Description

Description: The TLR4/IL-8 Leeporter™ Luciferase Reporter cell line is a stably transfected HeLa cell line which expresses human TLR4, MD-2 and CD14 as well Renilla luciferase reporter gene under the transcriptional control of the IL-8 promoter. IL-8 is one of the major pro-inflammatory cytokines induced by ligand (such as LPS)-mediated Toll-like receptor 4 (TLR4) activation. TLR4 is one of the key innate immune receptors, which is activated by LPS and can lead to sepsis upon dysregulation. The TLR4/IL-8 activation by LPS is shown in Figure 1.

Additional Text

Application Notes

Application: Monitor the TLR4 signaling pathway activity. Screen for activators or inhibitors of the TLR4 signaling pathway. Culture conditions: Cells should be grown at 37°C with 5% CO2 using DMEM medium (w/ L-Glutamine, 4.5g/L Glucose and Sodium Pyruvate) supplemented with 10% heat-inactivated FBS and 1% Pen/Strep, plus 1 µg/ml of Puromycin, 5 µg/ml Blasticidin and 500 µg/ml G418 (Note: Puromycin, Blasticidin and G418 can be omitted during the reporter cell assays). It is recommended to quickly thaw the frozen cells upon receipt or from liquid nitrogen in a 37°C water-bath, transfer to a tube containing 10 ml of growth medium without Puromycin, Blasticidin and G418, spin down cells, resuspend cells in pre-warmed growth medium without Puromycin, Blasticidin and G418, transfer resuspended cells to T25 flask and culture in 37°C-CO2 incubator. Leave the T25 flask in the incubator for 1~3 days without disturbing or changing the medium until cells completely recover viability and become adherent. Once cells are over 90% adherent, remove growth medium and passage the cells through trypsinization and centrifugation. At first passage, switch to growth medium containing Puromycin, Blasticidin and G418. Cells should be split before they reach complete confluence. To passage the cells, detach cells from culture vessel with Trypsin/EDTA, add complete growth medium and transfer to a tube, spin down cells, resuspend cells and seed appropriate aliquots of cells suspension into new culture vessels.
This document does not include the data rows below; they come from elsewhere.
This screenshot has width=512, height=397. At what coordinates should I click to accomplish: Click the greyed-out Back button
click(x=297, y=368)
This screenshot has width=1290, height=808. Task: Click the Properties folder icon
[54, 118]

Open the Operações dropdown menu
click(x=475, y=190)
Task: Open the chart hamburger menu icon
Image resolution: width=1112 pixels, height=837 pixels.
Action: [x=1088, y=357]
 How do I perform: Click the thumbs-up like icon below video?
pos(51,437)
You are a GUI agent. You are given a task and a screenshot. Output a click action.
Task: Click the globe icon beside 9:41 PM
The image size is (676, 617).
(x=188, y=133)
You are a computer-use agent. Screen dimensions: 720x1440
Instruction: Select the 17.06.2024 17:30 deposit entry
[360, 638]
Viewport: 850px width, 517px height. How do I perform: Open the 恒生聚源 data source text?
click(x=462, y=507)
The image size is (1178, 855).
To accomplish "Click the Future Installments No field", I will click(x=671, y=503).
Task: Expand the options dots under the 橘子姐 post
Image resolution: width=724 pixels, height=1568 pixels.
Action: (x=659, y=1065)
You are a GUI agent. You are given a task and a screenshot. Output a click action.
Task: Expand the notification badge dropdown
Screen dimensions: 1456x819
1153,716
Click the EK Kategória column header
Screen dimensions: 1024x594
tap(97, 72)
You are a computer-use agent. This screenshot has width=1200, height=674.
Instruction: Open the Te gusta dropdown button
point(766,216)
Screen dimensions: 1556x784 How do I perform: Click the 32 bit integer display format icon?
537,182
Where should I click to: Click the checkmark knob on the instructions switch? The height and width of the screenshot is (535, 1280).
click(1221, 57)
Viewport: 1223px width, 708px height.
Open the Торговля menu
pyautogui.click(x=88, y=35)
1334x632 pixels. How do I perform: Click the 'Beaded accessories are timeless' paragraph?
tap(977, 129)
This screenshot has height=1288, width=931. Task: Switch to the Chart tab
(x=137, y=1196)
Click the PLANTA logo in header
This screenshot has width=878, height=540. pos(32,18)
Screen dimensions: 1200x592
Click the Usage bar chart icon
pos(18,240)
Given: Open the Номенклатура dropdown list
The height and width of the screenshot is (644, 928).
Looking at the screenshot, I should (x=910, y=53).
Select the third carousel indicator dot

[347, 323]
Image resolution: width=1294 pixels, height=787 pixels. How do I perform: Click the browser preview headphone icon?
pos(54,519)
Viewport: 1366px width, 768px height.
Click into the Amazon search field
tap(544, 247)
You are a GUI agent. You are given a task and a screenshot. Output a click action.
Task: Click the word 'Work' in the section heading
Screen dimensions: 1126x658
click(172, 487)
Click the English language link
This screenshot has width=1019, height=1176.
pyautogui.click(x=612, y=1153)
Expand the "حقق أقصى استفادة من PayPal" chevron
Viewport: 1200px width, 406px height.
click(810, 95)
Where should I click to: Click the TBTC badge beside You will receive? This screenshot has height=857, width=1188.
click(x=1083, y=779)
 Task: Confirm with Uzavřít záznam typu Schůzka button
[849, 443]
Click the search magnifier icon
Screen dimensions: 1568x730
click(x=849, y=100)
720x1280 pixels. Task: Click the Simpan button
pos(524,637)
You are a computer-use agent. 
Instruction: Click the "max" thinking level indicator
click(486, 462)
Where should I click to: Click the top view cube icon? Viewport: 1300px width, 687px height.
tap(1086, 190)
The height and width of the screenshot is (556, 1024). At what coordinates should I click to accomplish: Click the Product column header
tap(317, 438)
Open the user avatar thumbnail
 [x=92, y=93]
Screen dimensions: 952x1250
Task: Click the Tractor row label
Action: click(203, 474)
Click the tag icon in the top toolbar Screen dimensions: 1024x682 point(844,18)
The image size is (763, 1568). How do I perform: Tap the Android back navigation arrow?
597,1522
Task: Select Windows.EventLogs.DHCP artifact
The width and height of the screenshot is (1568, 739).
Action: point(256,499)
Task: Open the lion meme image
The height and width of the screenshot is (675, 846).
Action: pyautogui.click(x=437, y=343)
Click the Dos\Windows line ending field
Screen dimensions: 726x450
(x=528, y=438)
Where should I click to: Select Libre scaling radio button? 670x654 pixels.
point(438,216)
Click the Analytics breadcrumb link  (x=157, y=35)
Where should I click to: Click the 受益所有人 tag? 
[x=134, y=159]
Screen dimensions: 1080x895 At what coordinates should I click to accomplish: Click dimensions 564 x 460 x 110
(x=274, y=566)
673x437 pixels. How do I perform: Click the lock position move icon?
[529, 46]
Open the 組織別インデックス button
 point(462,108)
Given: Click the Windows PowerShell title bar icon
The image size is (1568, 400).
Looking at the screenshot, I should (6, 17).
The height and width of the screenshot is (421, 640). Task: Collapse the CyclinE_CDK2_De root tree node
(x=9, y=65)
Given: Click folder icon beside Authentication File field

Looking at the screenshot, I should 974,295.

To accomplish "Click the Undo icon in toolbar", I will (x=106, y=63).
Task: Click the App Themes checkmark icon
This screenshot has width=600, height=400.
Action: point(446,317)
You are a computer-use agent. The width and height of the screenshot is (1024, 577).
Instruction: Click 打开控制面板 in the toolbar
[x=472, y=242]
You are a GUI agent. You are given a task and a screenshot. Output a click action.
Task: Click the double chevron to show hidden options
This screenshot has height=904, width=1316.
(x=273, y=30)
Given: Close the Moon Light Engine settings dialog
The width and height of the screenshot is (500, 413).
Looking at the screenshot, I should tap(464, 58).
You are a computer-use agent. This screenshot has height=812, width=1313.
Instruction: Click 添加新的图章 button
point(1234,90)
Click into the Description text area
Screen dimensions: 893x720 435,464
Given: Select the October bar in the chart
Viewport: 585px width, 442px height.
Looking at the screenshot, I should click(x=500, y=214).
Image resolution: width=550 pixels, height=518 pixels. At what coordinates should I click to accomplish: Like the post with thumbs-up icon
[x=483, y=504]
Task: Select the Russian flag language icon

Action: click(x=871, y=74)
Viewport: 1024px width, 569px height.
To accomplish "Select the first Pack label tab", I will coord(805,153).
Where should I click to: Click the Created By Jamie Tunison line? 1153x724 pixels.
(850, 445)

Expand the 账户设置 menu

Subcultivation ration = 1:10 to 1:20 weekly. To achieve satisfactory results, cells should not be passaged over 16 times. Functional validation: A. Response of TLR4/IL-8 Leeporter™ - HeLa cells to LPS. 1. Harvest TLR4/IL-8 Leeporter™ - HeLa cells and seed cells into a white solid-bottom 96-well microplate in 100 µl of growth medium at 5 x 10^4 cells/well. 2. Incubate cells at 37°C in a CO2 incubator for overnight. 3. The next day, stimulate cells with various concentrations of LPS. 4. Incubate at 37°C in a CO2 incubator for 16 hours. 5. Equilibrate the plate to room temperature for 10 minutes. 6. Add 50 µl of luciferase assay reagent (Abeomics, Cat #17-1101; Refer to the reagent datasheet for the detailed luciferase assay protocol) per well. 7. Read the plate in 1-5 minutes to measure luminescence using a microplate luminometer.

Storage Note

Immediately upon receipt, store in liquid nitrogen.